Читаем Первый шпион Америки полностью

— Береги себя. Не пей сырую воду, я слышала, под Москвой зафиксирована вспышка холеры и гуляет эпидемия дизентерии… У тебя все горло открыто, а ветер холодный… Нет, ты должен каждый день надевать чистое белье и чистую рубашку… Не страшно, я сама постираю, ничего со мной не случится, я не барыня изнеженная. И брюки надо каждый день гладить…

Она брала ножницы, убирала лишний завиток его волос, который нахально спускался к уху и портил все впечатление.
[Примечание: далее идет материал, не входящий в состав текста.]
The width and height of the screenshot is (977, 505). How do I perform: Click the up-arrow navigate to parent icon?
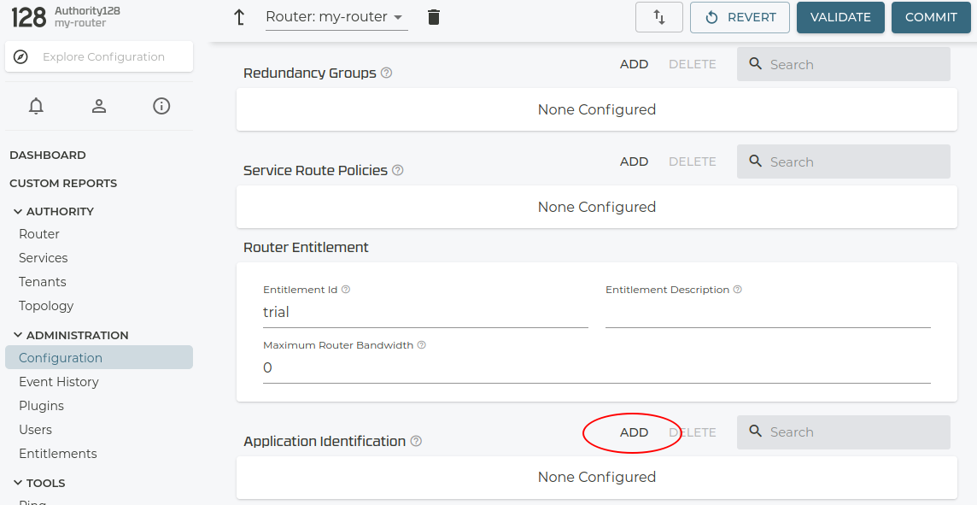[240, 17]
Даже Пул, который хоть и обсыпал свой костюм сигарным пеплом, но все же старался быть великим аккуратистом, однажды не выдержал и сказал:

— Послушайте, Ксенофон, вы каждый день как живой укор моей совести! Нельзя же быть все время таким ухоженным, вылизанным и выглаженным! Ну что вот это такое?! — он ткнул в него пальцем. — Ни одной морщинки на пиджаке! А какая стрелка на брюках! Вы ногти каждый день подстригаете? Откуда вы берете на все это время? Расскажите секрет!
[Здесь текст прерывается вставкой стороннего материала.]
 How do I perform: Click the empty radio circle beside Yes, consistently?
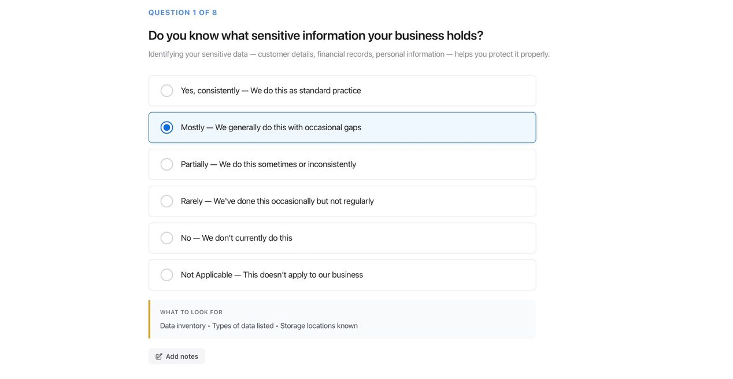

— Это все заслуга моей жены, — скромно ответил Каламатиано.

— Вам чертовски повезло с женой, Ксенофон! — не без зависти произнес Девитт.

— Да, я знаю…

И все считали, что ему повезло. Даже Рейли. Потому что домашний уют и заботу он ценил превыше всего, а его дамы сердца всегда были искусными любовницами, но никудышными женами, и он все делал сам, каждый раз с завистью восклицая:

— Ну почему такие жены достаются другим, а не мне! Ну почему?!
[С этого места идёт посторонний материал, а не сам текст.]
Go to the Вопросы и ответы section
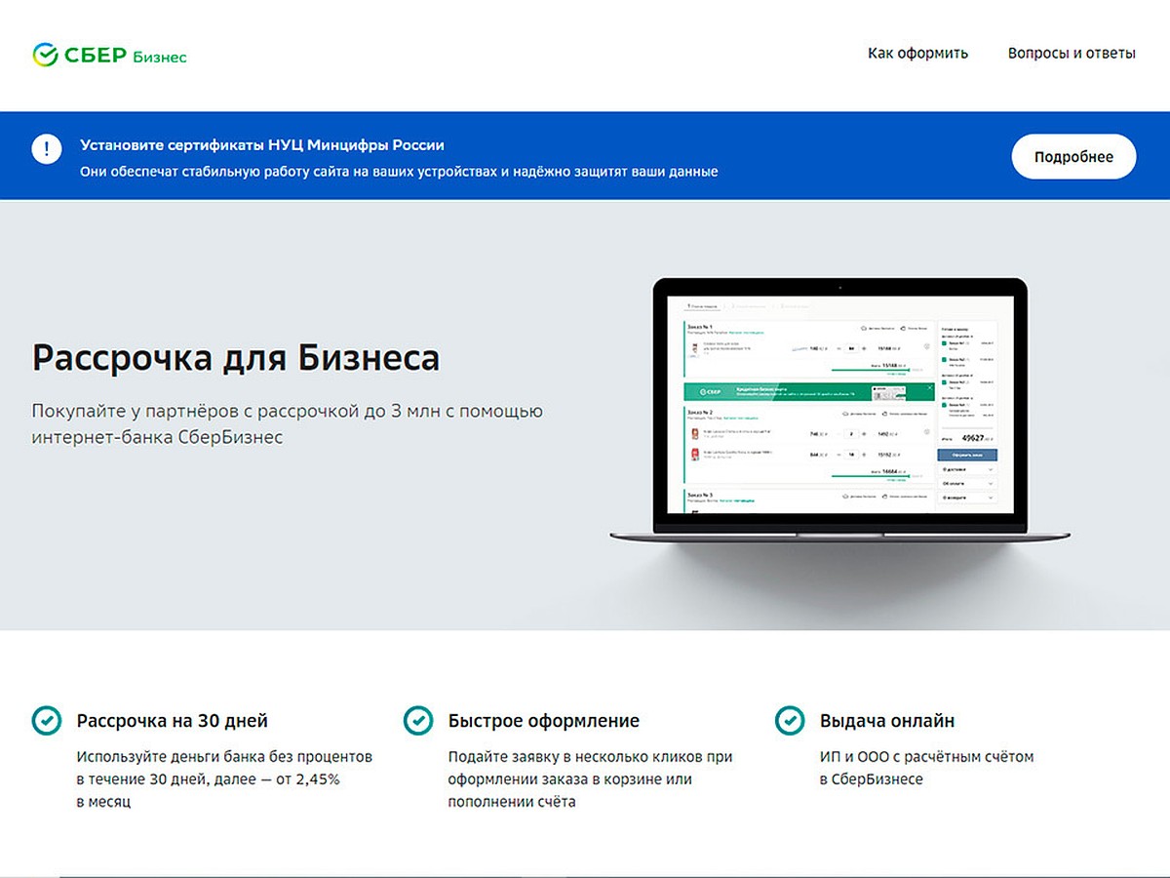The height and width of the screenshot is (878, 1170). [1071, 54]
Каламатиано же в душе считал по-другому, но никогда ни с кем не делился этими размышлениями. Его бы никто не понял. И тот же Рент и сказал бы ему:

— Чем ты мучаешься?! Заведи подружку, а хочешь — двух, навещай их и с нежностью целуй жену, уходя из дома.

У Рейли подобных проблем не существовало. На третий день после отъезда Сида прибежал ошалелый Сашка Фрайд, ворвался в кабинет, хотя Ксенофон Дмитриевич запретил по совету Синицына являться к нему домой всем, кто был его агентом и с кем у Каламатиано сохранились с прошлых времен дружеские отношения. Но Фрайд сразу выпалил:

— Машка сбежала!

Он протянул Ксенофону записку, которую она оставила матери и брату: «Я уезжаю в Петроград к Сиду. Я люблю его и буду ему помощницей в его борьбе. Не ругайте нас и простите. Но я поняла, что Сидни — моя судьба. При первой же оказии дам знать о себе. Целую вас. Маша».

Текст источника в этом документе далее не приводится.